** Opening Passage for review block **

Wednesday, April 3, 2013

Disillusionment

Tonight's post is brought to you by the letter "D". For disappointment. And for disillusionment.

Let me explain.

My husband....yep, him again..... was part of one of the most vaunted establishments in our country. The United States military.

Here is where I'm going to pause and warn you all that this is going to be bitter and it's going to be sad and it will probably offend someone. I'm okay with all of this, though. Bitterness, sadness and being offensive all falls under the heading of "allowable" emotions when dealing with what life has thrown our way. So. Sorry, those of you I offend, but this is real life and real life is messy and offensive.

Back to what I was saying. The United States military. You hear those words and for so many people, it brings to mind honor and courage and well..... commitment. Heard that before? For me, it brings bitterness and anger.

I'll tell you why.

Because, to the military, my husband and his brothers were and continue to be, disposable. They took a strong, young man who had so much promise and wrung every bit of usefulness out of him that they could. Which, I get it. That's the way it works. BUT. The kicker? They used him, wrung him out and then abdicated  all responsibility that they had towards him.

Disappointment.

In this process, we start questioning more and more what that damn honor that comes from serving looks like and well, it's not what it was presented to be. My husband, literally, risked his life for this honor and ideal. He sacrificed years of his life, because, let's face it, disability takes it's toll on a body and he has yet to gain this status. At least in the eyes of our government. He is my hero and my children's hero and he will always be. He fought a war that well.... he shouldn't of.

Disillusionment.

This, folks, this is the dirty secret of war. This is the elephant in the room of veterans. It hovers, man.

It's rarely discussed. There are reasons for this, of course. How can you embrace the fact that you wasted your life for someone else's dirty games? How long can you sit and contemplate this before you break?

So, it stays rarely talked about, but it's always there. I walk into the VA hospitals and Vet centers and I see the defeat in our fallen warriors eyes. I see it everyday sitting next to me.

You should be ashamed, America.

1 comment:

  1. Yes, my friend. I agree with the above. I think that vets and veteran's families make an effort to honor and be thankful to those who've served because it's well known that war is brutal work. My love and care to you and your husband. Thank him for me.

** Closing Passage for review block **
** Opening Dataset records block **

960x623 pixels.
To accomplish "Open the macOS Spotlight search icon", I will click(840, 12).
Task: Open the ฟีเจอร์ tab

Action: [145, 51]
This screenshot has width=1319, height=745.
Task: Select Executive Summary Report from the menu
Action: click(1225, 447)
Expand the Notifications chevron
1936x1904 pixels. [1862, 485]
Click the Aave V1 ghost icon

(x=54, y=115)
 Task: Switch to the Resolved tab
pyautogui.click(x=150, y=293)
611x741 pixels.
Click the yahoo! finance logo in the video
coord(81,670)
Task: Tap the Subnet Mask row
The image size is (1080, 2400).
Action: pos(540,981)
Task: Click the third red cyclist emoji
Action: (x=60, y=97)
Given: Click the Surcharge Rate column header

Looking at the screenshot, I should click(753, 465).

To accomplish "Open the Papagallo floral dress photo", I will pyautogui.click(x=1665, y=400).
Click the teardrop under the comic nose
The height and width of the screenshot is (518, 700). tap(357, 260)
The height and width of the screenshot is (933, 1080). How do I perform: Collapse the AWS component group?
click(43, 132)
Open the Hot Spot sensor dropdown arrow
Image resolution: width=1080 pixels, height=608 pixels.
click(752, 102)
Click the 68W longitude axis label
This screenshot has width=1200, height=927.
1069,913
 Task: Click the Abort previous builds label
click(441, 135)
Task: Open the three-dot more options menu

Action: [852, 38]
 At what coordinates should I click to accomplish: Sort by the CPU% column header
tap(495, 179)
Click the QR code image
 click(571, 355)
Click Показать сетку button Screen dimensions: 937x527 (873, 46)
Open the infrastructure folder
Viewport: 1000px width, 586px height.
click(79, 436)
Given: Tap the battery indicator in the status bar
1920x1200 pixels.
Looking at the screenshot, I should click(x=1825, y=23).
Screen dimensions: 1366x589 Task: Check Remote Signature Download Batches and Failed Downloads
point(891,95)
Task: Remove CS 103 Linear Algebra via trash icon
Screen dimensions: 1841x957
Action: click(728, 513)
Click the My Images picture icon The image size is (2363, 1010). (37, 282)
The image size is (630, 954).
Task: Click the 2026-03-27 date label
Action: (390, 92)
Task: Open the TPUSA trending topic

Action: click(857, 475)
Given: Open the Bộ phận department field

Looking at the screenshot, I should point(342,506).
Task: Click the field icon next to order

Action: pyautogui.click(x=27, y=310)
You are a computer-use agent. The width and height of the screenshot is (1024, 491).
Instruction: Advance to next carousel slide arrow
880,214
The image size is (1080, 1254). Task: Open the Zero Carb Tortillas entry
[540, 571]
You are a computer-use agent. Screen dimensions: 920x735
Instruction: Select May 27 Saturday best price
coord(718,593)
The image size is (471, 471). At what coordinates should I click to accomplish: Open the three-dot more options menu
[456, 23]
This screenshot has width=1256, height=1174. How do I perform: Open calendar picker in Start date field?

** Closing Dataset records block **

→ **Apply what you read**:
a – In the blog post, which letter is tonight's post said to be brought to you by?
b – Rewrite the blog post from "Wednesday, April 3, 2013" to "Let me explain.", substituting "clarify" for "explain".
c – How would you put the sentence "It's rarely discussed." from the blog post into Spanish?

→ **Answers in order**:
a – The letter "D".

b –
Wednesday, April 3, 2013

Disillusionment

Tonight's post is brought to you by the letter "D". For disappointment. And for disillusionment.

Let me clarify.

c – Rara vez se habla de ello.